O som da furadeira perfurando o concreto ecoava pela avenida. E pensei no quanto o tempo tinha passado rápido demais.

Antes do previsto o fim tinha chegado em definitivo. Marcelo aceitou a oferta e, depois da compra, após o período burocrático, iniciou o processo de transição. Agora, operários em andaimes removiam as letras de metal escovado que, por décadas, estamparam o orgulho da nossa família. A SEG29 estava sendo apagada da fachada.

Paramos na calçada oposta, observando em silêncio. Diana estava ao meu lado, ajustando o peso do filho no colo; meu sobrinho dormia sereno no canguru, alheio ao fim de uma era. César, um pouco mais à frente, observava a cena com as mãos nos bolsos.

— Marco Aurélio deve estar se revirando no inferno — comentou Diana, num tom ácido, desprovido de qualquer resquício de luto.

Ela nunca mais o chamou de pai. Não gostava sequer de mencionar o nome dele.

Desde a abertura do testamento, descobrimos que ele não tinha conseguido concluir as alterações que pretendia, mas já havia feito uma mudança para prejudicar Diana, deixando uma herança irrisória e administrada por um fundo, ao qual só teria acesso sob a condição de nunca se casar.

Ele tentou, até o último segundo, sabotar o futuro da própria filha, esperando que minha irmã jamais oficializasse o relacionamento com Ícaro e escolhesse a herança. Ela não quis brigar pelas migalhas, nem perder tempo com advogados. Aceitou o que lhe cabia e seguiu em frente. Ainda era um processo longo; faltava incluir o filho de Karina, já que, sem surpresa alguma, o teste de DNA confirmara a partenidade.

Dei uma última olhada naquele colosso de vidro e granito no centro da cidade. Achei que estaria preparado para o desapego — afinal, fomos criados para ocupar e perpetuar aquele lugar. Educados para ver o mundo de cima para baixo.

Entretanto não havia tempo para lamentos de herdeiro derrotado. Depois de uma última olhada, seguimos para o novo endereço. Onde antes ocupávamos um edifício inteiro, agora tínhamos uma laje comercial em um prédio moderno, dividindo o elevador com desconhecidos.

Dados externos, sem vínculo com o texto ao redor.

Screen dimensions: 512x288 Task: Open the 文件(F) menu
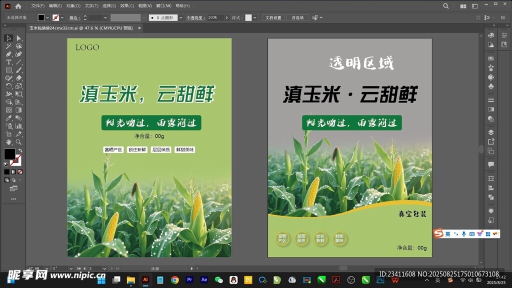click(x=38, y=6)
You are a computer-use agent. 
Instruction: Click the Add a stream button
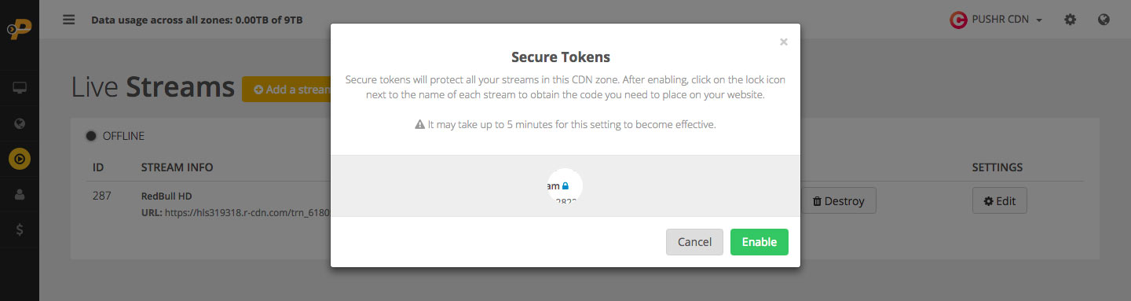(287, 89)
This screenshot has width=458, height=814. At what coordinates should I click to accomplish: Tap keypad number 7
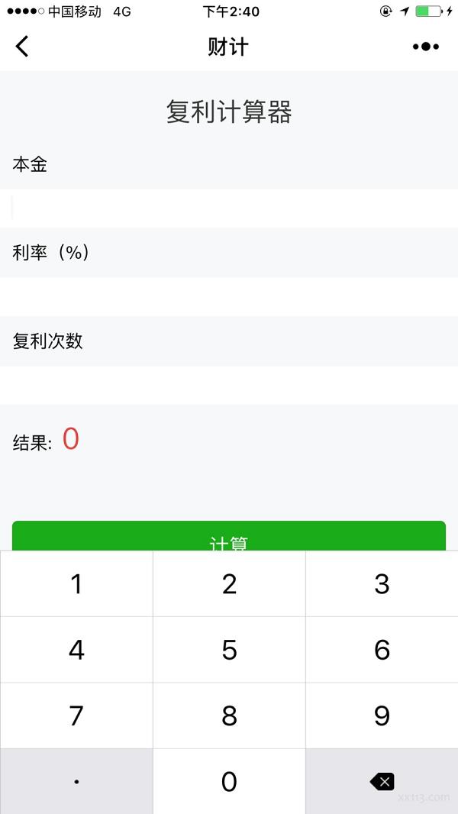(76, 715)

O cheiro ali era outro, tinta fresca, serragem e o aroma forte de café recém-passado. César entrou avaliando cada centímetro com seu olhar crítico. Meu irmão já havia se afastado daquele mundo e não tinha interesse algum em voltar.

Ele parou diante da parede principal da recepção.

Salvatore.

As letras eram de aço escuro, simples e diretas. Sem siglas, sem códigos corporativos. Apenas o nome.

— Vai assumir assim? Sem filtros? — César murmurou, arqueando a sobrancelha. — Acha que o mercado não vai ficar desconfiado?

— Não vamos nos esconder atrás de um nome inventado — Diana respondeu prontamente, a voz firme enquanto acariciava a cabeça do filho. — Vamos assumir que caímos, que erramos e que somos capazes de reconstruir. É um sobrenome, César. Mais simples e muito mais honesto.

— Aqui vamos construir um novo império — afirmei, meio em tom de brincadeira. Tinha consciência de que talvez jamais chegássemos ao patamar da empresa que meu avô construiu, mas tinha certeza de que tentaria.

César sorriu diante do meu excesso de confiança.

— Confiante como sempre. Tem coisa que nunca muda. Mas, brincadeiras à parte… está incrível. Acredito que esse lugar ainda vai crescer muito.

Ele olhou em volta.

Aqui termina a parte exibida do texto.